A.L. Tra di noi c’è una vicinanza culturale legata alle origini ma musicalmente, a livello di stile, mi sento distante: come hai detto tu la mia musica è molto più cruda. Il mio pubblico poi, anche se ben definito, lo sto ancora coltivando. Non sono qua per rubare il posto a Ghali, insomma… Anzi, mi piacerebbe collaborare con lui!

 

R. Dalla tua musica traspare chiaramente la convinzione che il rap sia uno strumento di rivalsa sociale e di realizzazione personale. Fino a qualche anno fa riporre aspettative simili, su un genere come il rap, in Italia era praticamente impossibile. Le cose però stanno finalmente cambiando: quali pensi siano stati i fattori scatenanti?
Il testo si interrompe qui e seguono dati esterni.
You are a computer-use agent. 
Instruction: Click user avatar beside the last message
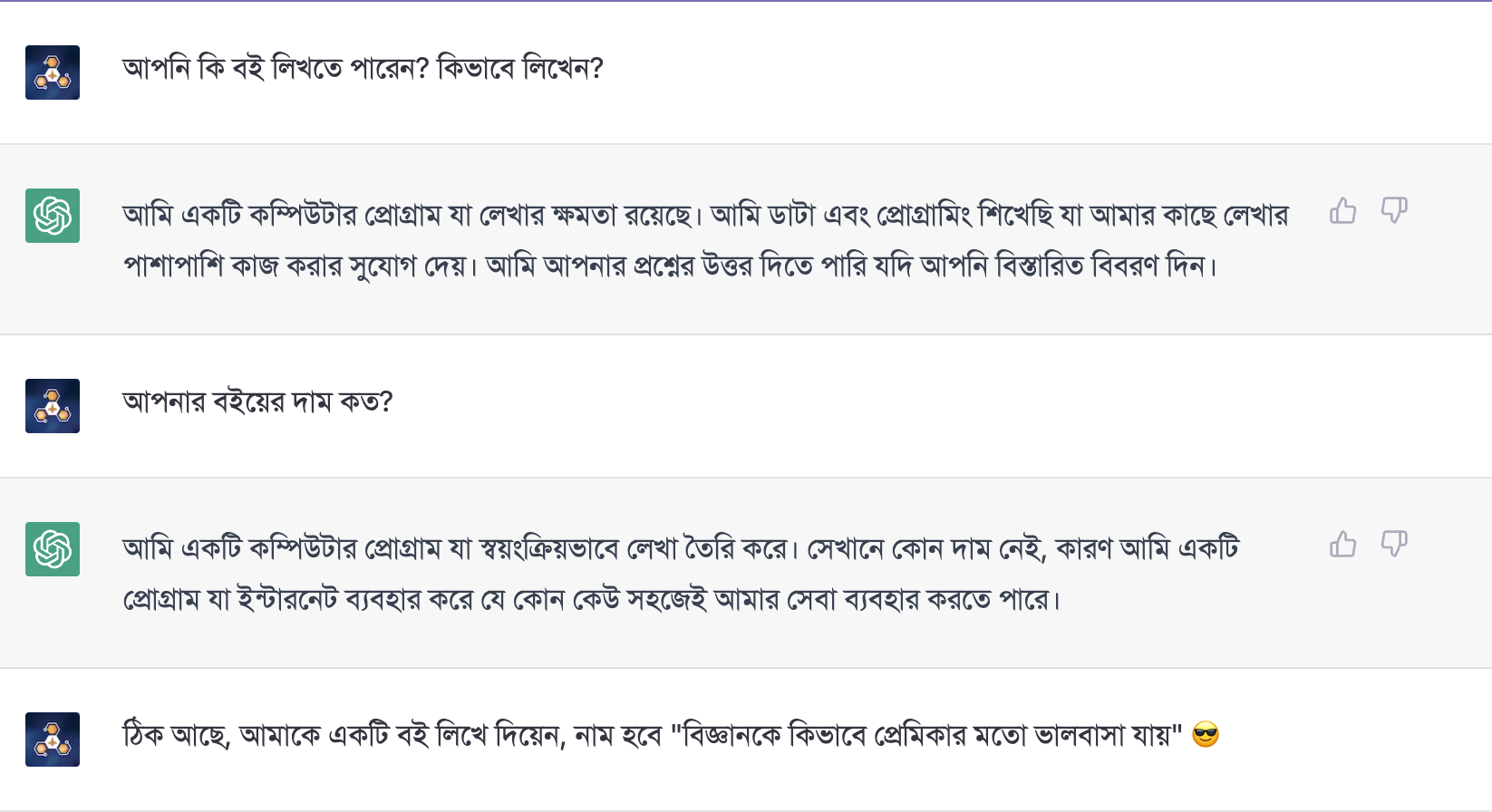click(x=53, y=740)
Cosa potrebbe servire invece per raggiungere la situazione di paesi quali Francia o Inghilterra?

A.L. In Italia a livello di possibilità di successo ciò si è reso possibile grazie ai maggiori esponenti della scena attuale che, con i loro successi, hanno aperto le porte a ciò che prima sembrava difficile. Quello che manca ora in Italia è persistere e continuare su questa strada.

 

R. Sono due le produzioni in Striker a portare la firma dei 2ndRoof, produttori tra i più affermati nel panorama italiano nonché firme dietro tante hit multiplatinate. Com’è nata questa collaborazione? Sentivi la pressione di lavorare con dei veri e propri mostri sacri?
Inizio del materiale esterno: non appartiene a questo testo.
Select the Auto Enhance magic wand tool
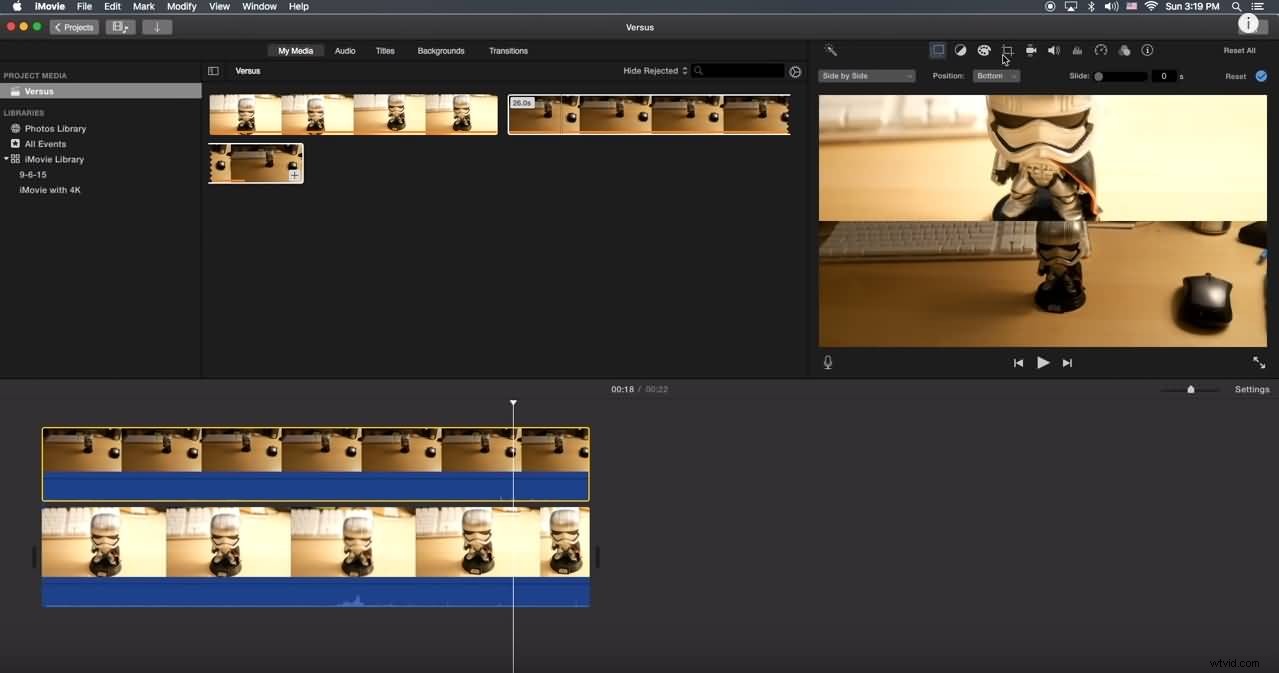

A.L. Ma guarda, semplicemente amavo le loro produzioni e li stimo molto come persone, dunque avevo parecchia voglia di misurarmi con loro. Ci siamo beccati in studio e il feeling è nato all’istante.

R. Vista la tua grandissima passione per il calcio, vado per un attimo fuori tema e ti chiedo: da chi vedi occupate (e in che ordine) le prime quattro posizioni in serie A a fine stagione? Chi invece si porterà a casa la Champions League?

A.L. Direi che potrebbe andare così: Juventus, Napoli, Roma, Milan. Invece la Champions secondo me la vince il Chelsea.

 

R. “Odio la gente che ti etichetta, mi sono aperto un’etichetta”: in Kappa racconti così di aver dato vita a Flus Music, la tua etichetta. Arrivano quindi grandi libertà artistiche e nuove possibilità, ma al contempo non poche responsabilità e impegni: perché la decisione di fondare una tua label? Quali sono i piani per l’immediato futuro di Flus Music?

A.L. Ho voluto aprire una mia label per continuare a spingere il mio progetto artistico: continuare a spingere Aziz Noir e Ghile… Ma soprattutto c’è il desiderio di voler essere liberi e continuare a concepire la musica come vogliamo, senza paletti.

R. Con Striker si aprirà una nuova parentesi dal punto di vista dei live e tornerai a suonare lungo lo stivale. Tornerai a lavorare anche in studio però, o per il momento ti concentrerai solo sulle date? Quali sono le prime in calendario?

A.L. Qualche data ci sarà ma senza esagerare, forse solo una al mese o due. La prima è a Vicenza il 14 ottobre. Per il resto sto già lavorando al futuro: quando si chiude un progetto ci si prende un attimo di tempo ma già si pensa alla prossima mossa.